* Task to complete *
For the string "quick", count the lines in the records below that contain it. Answer with that number alone.

┌─ Provided information

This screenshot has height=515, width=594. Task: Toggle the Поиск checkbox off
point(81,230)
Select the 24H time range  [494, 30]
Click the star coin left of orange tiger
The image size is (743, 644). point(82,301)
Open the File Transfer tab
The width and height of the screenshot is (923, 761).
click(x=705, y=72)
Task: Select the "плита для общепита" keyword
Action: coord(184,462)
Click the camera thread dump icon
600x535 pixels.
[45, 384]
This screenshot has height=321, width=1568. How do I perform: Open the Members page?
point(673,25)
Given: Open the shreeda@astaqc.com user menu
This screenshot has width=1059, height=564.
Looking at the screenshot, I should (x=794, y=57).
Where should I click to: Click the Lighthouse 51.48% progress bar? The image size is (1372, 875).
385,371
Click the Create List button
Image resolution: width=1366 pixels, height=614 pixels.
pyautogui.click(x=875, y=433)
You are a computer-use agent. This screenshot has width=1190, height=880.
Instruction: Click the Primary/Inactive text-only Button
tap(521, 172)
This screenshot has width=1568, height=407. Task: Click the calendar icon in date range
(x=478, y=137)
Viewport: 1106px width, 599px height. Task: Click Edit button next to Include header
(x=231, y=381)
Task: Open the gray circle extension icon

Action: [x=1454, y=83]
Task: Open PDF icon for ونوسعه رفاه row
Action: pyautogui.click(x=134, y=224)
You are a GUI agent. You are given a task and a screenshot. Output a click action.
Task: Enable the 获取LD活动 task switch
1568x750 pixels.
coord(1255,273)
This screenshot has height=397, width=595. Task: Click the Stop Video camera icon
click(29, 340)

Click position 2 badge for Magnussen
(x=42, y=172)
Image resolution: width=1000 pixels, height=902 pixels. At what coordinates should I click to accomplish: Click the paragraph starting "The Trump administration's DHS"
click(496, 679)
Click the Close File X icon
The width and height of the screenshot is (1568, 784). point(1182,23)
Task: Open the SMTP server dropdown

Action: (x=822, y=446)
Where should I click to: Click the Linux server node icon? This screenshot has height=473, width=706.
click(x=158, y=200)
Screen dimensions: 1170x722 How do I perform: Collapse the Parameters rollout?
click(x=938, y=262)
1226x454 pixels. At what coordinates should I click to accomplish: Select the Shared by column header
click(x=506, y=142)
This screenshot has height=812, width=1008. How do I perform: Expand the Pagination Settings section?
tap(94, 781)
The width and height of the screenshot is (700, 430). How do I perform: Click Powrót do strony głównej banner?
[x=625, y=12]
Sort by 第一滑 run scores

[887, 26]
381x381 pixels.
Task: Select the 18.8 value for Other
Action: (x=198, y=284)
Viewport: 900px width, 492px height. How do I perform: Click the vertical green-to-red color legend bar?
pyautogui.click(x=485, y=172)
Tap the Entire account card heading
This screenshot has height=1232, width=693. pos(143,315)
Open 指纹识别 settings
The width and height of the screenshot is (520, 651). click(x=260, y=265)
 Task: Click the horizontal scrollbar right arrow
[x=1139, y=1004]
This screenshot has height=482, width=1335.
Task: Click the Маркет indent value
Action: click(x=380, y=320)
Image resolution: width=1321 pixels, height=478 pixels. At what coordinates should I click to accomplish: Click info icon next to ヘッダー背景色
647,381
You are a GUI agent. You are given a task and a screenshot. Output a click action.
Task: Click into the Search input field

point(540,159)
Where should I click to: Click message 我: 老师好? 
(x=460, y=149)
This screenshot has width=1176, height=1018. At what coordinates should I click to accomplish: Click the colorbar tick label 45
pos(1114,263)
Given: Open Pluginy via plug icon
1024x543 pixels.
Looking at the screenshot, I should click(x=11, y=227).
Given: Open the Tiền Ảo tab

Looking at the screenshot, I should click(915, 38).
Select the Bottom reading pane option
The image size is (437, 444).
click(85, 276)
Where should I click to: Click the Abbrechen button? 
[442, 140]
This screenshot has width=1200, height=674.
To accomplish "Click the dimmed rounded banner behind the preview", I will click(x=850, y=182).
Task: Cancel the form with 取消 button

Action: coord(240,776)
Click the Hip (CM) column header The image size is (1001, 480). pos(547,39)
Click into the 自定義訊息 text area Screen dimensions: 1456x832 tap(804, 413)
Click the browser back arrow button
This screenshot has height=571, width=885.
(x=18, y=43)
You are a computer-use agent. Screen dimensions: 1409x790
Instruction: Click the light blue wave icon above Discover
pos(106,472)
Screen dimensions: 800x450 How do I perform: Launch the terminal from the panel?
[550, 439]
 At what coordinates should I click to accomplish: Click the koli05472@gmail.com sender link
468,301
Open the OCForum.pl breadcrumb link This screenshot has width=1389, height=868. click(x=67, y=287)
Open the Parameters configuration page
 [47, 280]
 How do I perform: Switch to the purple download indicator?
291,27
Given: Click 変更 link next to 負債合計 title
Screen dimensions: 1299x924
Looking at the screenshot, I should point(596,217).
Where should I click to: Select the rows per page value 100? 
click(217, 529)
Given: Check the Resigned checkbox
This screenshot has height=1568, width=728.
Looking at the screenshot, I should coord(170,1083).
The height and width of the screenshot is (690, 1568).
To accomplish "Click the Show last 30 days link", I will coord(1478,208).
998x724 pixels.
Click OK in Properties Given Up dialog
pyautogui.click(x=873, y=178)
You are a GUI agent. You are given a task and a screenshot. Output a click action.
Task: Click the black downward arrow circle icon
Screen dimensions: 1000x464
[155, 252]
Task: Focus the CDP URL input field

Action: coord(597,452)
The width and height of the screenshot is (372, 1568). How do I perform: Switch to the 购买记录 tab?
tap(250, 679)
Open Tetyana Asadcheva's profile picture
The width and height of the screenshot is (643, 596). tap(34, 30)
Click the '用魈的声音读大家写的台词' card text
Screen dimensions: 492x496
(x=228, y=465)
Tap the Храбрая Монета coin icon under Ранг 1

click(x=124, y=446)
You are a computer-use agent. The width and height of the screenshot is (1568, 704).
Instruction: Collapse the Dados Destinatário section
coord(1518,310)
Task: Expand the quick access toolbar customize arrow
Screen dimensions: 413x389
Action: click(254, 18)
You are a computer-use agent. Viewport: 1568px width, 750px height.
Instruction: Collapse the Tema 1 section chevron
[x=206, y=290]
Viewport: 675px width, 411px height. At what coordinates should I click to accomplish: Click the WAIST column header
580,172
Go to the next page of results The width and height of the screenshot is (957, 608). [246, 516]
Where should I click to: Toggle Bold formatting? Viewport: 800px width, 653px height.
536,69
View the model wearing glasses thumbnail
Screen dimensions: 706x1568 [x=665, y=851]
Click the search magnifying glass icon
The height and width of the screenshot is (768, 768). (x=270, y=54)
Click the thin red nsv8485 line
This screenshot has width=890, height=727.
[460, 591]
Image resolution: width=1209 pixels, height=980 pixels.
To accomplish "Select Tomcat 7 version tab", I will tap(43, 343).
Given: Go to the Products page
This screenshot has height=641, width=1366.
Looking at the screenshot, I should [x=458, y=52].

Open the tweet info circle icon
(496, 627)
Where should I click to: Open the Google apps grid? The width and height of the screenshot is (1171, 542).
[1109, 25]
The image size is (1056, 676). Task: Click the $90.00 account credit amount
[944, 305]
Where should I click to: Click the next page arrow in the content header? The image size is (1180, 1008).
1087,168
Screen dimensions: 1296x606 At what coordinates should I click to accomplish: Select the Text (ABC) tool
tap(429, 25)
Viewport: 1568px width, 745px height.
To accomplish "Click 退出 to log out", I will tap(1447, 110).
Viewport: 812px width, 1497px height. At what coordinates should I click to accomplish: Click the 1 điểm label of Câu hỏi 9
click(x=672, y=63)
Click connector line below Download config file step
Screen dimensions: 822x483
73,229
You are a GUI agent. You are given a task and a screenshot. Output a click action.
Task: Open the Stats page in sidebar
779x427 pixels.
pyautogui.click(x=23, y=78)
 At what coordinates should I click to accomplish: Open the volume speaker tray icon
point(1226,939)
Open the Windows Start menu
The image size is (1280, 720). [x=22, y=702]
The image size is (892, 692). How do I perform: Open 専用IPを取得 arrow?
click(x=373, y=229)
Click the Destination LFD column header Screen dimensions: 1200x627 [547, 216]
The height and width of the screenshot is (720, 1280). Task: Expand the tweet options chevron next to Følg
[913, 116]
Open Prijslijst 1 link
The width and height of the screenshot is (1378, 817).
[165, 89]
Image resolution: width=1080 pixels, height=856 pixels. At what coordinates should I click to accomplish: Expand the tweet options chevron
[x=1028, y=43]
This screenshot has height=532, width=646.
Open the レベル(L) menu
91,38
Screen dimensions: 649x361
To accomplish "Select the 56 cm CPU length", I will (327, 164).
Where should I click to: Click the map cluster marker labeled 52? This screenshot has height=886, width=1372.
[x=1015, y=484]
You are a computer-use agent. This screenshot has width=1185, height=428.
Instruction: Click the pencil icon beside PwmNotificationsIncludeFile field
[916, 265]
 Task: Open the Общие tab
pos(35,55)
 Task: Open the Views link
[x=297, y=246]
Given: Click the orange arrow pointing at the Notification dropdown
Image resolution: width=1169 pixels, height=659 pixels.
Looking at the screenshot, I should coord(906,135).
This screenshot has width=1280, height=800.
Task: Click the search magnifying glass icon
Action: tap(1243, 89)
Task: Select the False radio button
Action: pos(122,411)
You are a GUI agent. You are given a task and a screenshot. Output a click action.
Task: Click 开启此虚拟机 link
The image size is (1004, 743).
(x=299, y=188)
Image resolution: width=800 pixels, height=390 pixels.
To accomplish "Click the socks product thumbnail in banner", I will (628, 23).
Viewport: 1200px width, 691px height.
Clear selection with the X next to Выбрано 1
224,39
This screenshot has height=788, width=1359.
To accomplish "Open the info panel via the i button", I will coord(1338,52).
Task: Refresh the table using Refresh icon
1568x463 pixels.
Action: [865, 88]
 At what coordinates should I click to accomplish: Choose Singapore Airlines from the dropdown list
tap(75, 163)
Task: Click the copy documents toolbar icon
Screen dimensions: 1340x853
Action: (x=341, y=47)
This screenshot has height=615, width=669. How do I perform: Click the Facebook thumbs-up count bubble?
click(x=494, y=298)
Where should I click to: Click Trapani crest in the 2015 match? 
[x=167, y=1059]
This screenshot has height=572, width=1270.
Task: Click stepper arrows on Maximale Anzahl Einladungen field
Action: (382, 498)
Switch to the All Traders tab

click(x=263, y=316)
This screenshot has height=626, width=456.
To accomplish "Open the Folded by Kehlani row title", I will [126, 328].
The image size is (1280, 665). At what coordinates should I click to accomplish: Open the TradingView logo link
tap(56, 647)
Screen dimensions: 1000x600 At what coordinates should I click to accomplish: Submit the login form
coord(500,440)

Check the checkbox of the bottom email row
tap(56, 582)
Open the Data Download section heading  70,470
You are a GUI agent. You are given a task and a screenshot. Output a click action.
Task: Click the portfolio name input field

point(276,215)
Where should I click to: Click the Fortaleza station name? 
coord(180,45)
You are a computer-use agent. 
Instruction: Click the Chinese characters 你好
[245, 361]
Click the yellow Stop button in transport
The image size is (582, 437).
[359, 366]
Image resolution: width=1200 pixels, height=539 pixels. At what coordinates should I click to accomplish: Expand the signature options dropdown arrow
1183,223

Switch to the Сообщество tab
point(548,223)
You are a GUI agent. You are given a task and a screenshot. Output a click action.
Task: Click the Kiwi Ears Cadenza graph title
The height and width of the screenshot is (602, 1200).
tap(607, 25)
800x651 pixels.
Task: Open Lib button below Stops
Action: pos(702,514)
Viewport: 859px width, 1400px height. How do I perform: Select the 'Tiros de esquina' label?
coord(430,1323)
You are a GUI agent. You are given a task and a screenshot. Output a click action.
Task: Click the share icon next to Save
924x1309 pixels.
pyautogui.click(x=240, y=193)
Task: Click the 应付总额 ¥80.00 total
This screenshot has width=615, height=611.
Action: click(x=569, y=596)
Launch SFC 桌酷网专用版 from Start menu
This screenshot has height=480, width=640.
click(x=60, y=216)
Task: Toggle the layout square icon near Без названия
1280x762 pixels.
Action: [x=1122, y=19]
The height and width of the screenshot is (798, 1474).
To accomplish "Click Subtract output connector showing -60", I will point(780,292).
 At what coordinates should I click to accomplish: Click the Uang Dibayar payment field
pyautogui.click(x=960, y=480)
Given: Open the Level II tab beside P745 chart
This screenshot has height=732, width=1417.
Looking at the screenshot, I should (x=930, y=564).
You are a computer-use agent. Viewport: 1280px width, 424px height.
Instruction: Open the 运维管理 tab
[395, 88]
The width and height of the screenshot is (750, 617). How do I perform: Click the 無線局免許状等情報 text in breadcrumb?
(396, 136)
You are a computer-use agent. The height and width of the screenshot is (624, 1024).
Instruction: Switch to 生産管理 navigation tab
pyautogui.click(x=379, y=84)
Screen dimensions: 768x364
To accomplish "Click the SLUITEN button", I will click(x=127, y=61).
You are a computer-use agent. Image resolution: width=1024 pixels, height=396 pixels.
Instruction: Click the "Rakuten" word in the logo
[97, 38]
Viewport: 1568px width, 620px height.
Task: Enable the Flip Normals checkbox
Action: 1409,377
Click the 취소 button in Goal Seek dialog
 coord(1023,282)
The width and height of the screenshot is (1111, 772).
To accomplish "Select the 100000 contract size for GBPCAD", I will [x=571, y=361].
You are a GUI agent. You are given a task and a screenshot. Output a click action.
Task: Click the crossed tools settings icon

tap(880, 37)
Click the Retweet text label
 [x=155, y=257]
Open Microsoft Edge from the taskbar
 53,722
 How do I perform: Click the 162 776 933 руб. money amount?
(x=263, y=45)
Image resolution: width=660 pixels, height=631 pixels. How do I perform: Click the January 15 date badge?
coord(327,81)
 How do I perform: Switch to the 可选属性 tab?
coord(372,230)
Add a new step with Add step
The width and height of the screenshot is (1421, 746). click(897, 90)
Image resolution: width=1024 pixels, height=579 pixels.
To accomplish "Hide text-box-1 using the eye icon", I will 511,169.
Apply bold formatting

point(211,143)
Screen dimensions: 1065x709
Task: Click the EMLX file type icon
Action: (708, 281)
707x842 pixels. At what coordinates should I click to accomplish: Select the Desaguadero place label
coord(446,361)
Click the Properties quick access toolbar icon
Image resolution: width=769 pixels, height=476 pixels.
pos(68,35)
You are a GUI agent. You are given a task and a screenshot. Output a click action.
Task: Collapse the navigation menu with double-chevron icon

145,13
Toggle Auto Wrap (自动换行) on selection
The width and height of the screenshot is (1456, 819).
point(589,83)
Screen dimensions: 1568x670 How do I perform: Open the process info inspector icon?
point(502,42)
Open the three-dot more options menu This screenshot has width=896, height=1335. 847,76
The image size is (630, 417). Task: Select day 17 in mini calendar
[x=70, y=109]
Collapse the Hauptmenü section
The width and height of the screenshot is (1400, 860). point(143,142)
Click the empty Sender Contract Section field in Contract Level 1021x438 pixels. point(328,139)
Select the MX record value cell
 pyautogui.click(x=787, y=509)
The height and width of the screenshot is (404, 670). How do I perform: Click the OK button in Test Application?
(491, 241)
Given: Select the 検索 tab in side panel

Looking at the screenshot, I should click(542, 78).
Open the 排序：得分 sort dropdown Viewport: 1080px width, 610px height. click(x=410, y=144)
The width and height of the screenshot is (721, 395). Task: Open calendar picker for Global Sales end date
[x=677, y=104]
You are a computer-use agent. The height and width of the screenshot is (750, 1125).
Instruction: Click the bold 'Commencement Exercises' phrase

└─

* Answer space *
2